▸ PASSAGE TO READ:
-- begin --
Alexandra Waierstall (AW): These are transformations. With the last garment, the slowly moving body transforms into matter before disappearing, becoming light and only reflecting.

 

MS: Speaking of concealing and unveiling: Is it about visibility or invisibility of the body?

AW: At the very start of rehearsals I said: The body emerges in darkness and disappears in the light. That became the basis of the piece. I like to use a little motto as something to hold onto if we lose our way in the creative process.

 

MS: Do you develop such statements while writing?

AW: Yes, writing is part of my working process, regardless of the limited production time in the studio. I write every day, usually from 6 to 8 o’clock in the morning. It’s all about artistic expression, and not about grants or organization or the like. This requires discipline and dedication, but does not always have to be effective. I need it to keep the “machinerunning. It means that working in the studio is not such a tough start.

 

MS: A continuity can be observed between your works. Not repetition or self-quotation, but the latest pieces always seem to have learned something from those before them.

AW: They are connected with each other, through certain movements or principles. The performers and their idiosyncrasies create diversity and complexity. By contributing a solid foundation of much preparation and continuity, fragile situations can occur and the dancers bring invisible parts of my thoughts to light.

 

MS: You started the practice of writing, as you said, out of necessity, out of having neither studio nor dancer for working continuously?

AW: Yes, it started in 2010, with the duet “Tomorrow in Present Tense”. A man sits on the stage and describes what is happening there. He observes Evangelia. But what he says never happens exactly at that moment − he is always slightly ahead or behind. Or even far ahead. Once he says: “she’s on a silver floor”. It was only two years later that I had a silver floor in one piece.

 

MS: Does anything from a different piece feature this time?

AW: Yes, something from “(T)here And After”. Anna takes off the costume; a naked body is revealed and is dressed again and becomes part of the group of five. Like a: “Who am I?” – “There, this is you! Find yourself and the others.” Also a part of one of Anna’s solos at that time, where she sees nothing. I tell her: “With that you suddenly find yourself in another piece!” She becomes that woman, becomes materiality and then light, this time accompanied by two women – hence the title with the three NNN – as if they had a common mind, as if they were being moved by the same thought. But its embodiment is different.

 

MS: The dance looks as if it was first invented on stage and yet is choreographed, i.e. set relatively precisely beforehand?

AW: Many choreographers aim for synchronized movements when the content focuses on a common idea. I don’t: Something is the same, yet always different in the bodies. There is a moment when they are all “together“, but I don’t take away the soul of the performers. I try to create space for them. To bring the event to life. What they do is specific, but I don’t polish them. Bodies that move in the same way often look like zombies or dolls. I look for the personality.

 

MS: In what way?

AW: I try to bring the dancers into states of survival within the movement material. Out of the safe position of “I know what the choreographer wants“. I always leave a little space, a little ambiguity, in which they themselves have to take responsibility with micro-decisions.
-- end --
Answer these questions from the interview.
1. At what hours does Alexandra Waierstall usually write each day?
2. In what year did her writing practice start, and with which duet?
3. What does she say bodies that move in the same way often look like?
The lines that come after the interview are separate material.

▸ DATASET EXTRACT:
-- begin --
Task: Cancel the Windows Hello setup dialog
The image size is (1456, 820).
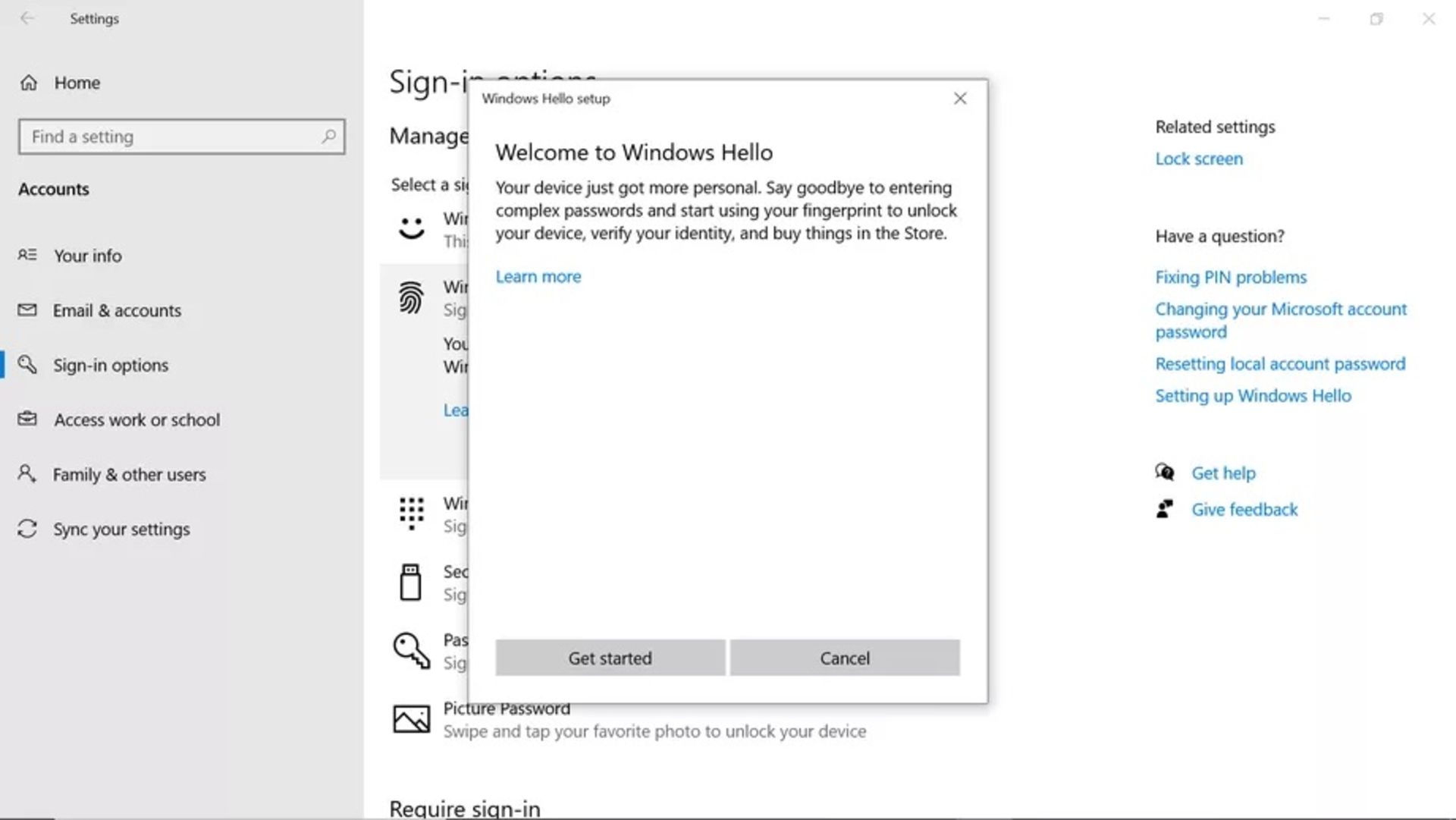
-- end --
▸ RESPONSE TO THIS TASK:
1. Usually from 6 to 8 o'clock in the morning.
2. In 2010, with the duet "Tomorrow in Present Tense."
3. Zombies or dolls.